Germany's Layered Regulatory Approach

Germany's federal structure means that coliving regulation operates at three levels: federal building codes (Baugesetzbuch), state building regulations (Landesbauordnungen), and municipal zoning plans (Bebauungspläne). This creates both complexity and opportunity — regulatory approaches vary significantly between cities, and operators must assess compliance on a municipality-by-municipality basis.

Classification and Building Regulations

Coliving in Germany is primarily regulated as a form of Wohngemeinschaft (shared residential community) within general residential zoning categories. The key regulatory distinction is between Wohngebäude (residential buildings) and Beherbergungsstätte (accommodation establishments): properties with average stays under 6 months risk classification as accommodation, triggering significantly more stringent fire safety, accessibility, and commercial licensing requirements.

Berlin: The largest and most developed coliving market in Germany. Berlin's Senate updated regulations in 2025 to require operators with 50+ beds to register as gewerbliche Wohnungsanbieter (commercial housing providers), subject to enhanced tenant protections including a 12-month maximum rent increase cap of CPI + 1%, mandatory maintenance standards, and energy efficiency reporting. The Zweckentfremdungsverbot (misuse prohibition) restricts conversion of conventional apartments to coliving, though purpose-built coliving is exempt.
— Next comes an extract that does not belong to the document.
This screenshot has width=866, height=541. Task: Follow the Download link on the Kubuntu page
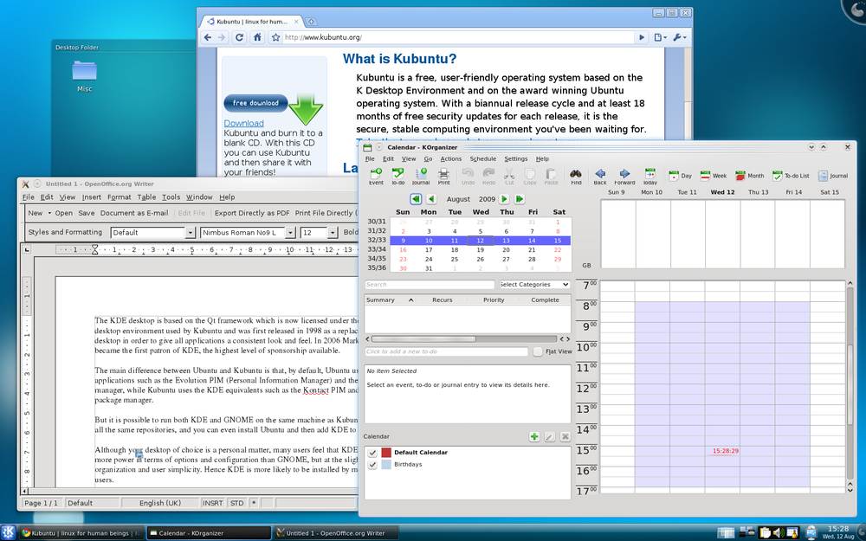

Munich: Stricter zoning controls with limited zones permitting high-density residential. Coliving developments typically require a Bebauungsplan amendment, adding 6-12 months to the development timeline. However, Munich's extremely tight housing market (0.2% vacancy rate) creates strong political support for any housing supply additions, including coliving.

Hamburg: The most pragmatic regulatory approach among major German cities. Hamburg has informally classified coliving as compatible with general residential zones (Allgemeine Wohngebiete) without requiring additional permits, provided minimum room sizes of 14 sqm and communal space of 2.5 sqm per resident are met.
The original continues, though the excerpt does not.